Why have I let societal pressure decide my fate? It’s like the whole buying a house thing. I thought, for years, that I had to buy a house. My dream was to buy a house. I wasn’t a human being until I bought a house. So I bought a house. I moved away from my favorite fucking place in the whole world, moved back to a place that I loathe, so that I could buy a fucking house. And what did I learn? That a house is not the be all and end all. A house is not, by any stretch of the imagination, going to make me happy at all. And it doesn’t. In fact, it kind of causes me more pain than pleasure. It feels like a ball and chain. I don’t care about the security. I would rather not have to deal with all of the responsibility of owning a house. Now I’m stuck in Spokane because I bought my fucking house. BFD. So, yeah, that so-called “American dream” is a piece of shit. I was totally duped into that. that’s for sure.
Note from the future (9.9.2011): post goes on, venting and blathering. We’ll just delete and end it here. There. All better.
Last night right before we closed the library a man was found, collapsed, in the Mens bathroom. The fire department were called. The Paramedics came. Apparently the man wouldn’t let them help him. He kept pushing them away. My co-worker had to unscrew the door to the stall he was in to get to him. As he was propping the guy up he started to lunge at my coworker. There was a bottle of Whiskey sitting next to him. It looked like it was unopened.
As we were closing I noticed that there was a jacket, gloves, and a bike helmet sitting on one of the chairs next to the window. After some discussion, we thought it might belong to the man, who was now being put on a gurney. So I went out to them and asked a Fireman if these could be his things. He said, “they probably are” and then took the things from me.

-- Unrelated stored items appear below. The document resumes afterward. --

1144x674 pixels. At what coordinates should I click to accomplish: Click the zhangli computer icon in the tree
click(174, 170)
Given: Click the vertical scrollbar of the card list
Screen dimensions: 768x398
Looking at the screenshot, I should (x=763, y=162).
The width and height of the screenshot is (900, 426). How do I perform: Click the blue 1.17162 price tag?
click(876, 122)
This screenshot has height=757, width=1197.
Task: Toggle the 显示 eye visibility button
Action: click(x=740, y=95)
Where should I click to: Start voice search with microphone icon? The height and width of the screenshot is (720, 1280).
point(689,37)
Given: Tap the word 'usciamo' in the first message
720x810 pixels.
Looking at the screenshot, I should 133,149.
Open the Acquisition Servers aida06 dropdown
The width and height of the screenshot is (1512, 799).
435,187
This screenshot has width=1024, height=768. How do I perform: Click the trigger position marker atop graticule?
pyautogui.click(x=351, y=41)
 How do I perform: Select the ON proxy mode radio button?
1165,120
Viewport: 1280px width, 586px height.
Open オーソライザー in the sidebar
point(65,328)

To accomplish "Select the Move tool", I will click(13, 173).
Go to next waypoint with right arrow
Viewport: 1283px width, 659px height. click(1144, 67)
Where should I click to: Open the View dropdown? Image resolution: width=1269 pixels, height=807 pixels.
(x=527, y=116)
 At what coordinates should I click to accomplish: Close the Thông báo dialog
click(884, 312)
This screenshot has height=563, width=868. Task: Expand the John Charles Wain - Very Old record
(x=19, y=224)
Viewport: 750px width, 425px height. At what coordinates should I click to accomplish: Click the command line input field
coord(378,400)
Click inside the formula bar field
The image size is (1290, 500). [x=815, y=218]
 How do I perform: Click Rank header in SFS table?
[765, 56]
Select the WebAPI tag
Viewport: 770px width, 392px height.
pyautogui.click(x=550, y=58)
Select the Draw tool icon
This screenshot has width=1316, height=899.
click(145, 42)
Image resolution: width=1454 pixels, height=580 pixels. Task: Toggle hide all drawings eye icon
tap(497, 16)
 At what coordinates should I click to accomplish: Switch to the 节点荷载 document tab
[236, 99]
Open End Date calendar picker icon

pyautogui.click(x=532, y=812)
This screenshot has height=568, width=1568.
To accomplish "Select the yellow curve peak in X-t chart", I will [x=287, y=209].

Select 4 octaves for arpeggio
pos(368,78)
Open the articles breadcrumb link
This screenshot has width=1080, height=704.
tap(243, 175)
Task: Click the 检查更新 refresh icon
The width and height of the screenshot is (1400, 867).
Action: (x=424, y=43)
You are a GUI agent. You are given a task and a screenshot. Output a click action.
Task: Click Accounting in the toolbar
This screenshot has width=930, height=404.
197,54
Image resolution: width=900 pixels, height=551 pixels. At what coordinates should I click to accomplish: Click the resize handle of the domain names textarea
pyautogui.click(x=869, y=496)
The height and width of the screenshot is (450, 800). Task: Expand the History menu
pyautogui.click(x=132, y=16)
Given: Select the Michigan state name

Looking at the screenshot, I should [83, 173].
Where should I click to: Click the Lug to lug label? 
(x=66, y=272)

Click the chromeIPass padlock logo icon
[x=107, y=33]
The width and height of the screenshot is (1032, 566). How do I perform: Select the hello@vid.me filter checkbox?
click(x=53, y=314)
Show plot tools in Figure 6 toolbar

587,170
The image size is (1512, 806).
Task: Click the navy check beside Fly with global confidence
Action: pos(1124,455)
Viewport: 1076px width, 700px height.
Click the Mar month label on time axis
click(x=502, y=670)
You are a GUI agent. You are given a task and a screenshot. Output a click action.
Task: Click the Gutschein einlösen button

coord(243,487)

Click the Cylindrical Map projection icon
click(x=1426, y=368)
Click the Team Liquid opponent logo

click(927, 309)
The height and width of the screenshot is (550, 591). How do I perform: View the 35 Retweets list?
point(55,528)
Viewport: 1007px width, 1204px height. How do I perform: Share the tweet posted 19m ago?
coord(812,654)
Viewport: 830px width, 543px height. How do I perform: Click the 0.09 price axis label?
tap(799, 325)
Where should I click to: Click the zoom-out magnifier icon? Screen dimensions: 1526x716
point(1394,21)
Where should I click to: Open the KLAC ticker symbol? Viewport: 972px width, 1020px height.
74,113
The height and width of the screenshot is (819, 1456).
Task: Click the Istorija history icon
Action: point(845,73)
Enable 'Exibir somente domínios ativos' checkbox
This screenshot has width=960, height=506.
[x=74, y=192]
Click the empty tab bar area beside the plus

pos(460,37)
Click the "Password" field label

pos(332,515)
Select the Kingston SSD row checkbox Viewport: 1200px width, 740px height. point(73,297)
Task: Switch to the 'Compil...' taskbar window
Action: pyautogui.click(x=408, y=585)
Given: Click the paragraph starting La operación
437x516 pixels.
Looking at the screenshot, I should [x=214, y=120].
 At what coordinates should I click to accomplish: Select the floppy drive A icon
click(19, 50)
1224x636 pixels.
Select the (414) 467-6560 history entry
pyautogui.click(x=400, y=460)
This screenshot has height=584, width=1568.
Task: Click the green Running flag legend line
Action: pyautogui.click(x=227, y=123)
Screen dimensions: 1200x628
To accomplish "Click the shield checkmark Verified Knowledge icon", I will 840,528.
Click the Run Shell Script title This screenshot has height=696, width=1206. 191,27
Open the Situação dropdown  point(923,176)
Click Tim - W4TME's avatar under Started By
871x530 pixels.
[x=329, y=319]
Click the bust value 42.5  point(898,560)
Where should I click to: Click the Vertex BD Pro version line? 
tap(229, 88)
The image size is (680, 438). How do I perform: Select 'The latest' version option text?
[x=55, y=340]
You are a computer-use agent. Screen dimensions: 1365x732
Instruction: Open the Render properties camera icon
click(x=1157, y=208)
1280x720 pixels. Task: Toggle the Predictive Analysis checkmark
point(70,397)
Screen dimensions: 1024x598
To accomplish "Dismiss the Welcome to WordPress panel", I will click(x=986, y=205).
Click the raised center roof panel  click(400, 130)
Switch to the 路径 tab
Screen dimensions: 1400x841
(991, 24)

I looked at the man. He was probably about my age. In his late 30s, early 40s. He looked like anyone. He didn’t look like someone I would associate with being a drunk. He didn’t look homeless. He just looked like a normal. guy.
I felt really bad for him. He was hurting bad enough to do this to himself and I just felt really bad. The Policeman who was there, on the other hand, was less than compassionate. He laughed at him and joked about it with the Fireman. Treated the guy like a loser. I just thought it was really cruel, the way the man was treated by the “authorities.” Clearly the man is sick and needs help. Treating him like he’s not a human being doesn’t help. Granted the man was fighting any attempt at help but that doesn’t matter.
This is what I hate about the cops in this town, and maybe in general. It’s this general lack of compassion. It seems kind of common around here with people. There is a news site that allows comments on their stories and the things that are said about vicitms are utterly horrifiying. Blame the victim. It’s the victim’s fault for being out that early in the morning (in response to someone getting mowed down by a car, dragged for a mile, and dying), The man who committed suicide is a self righteous asshole for killing himself. I’m so sick of this attitude.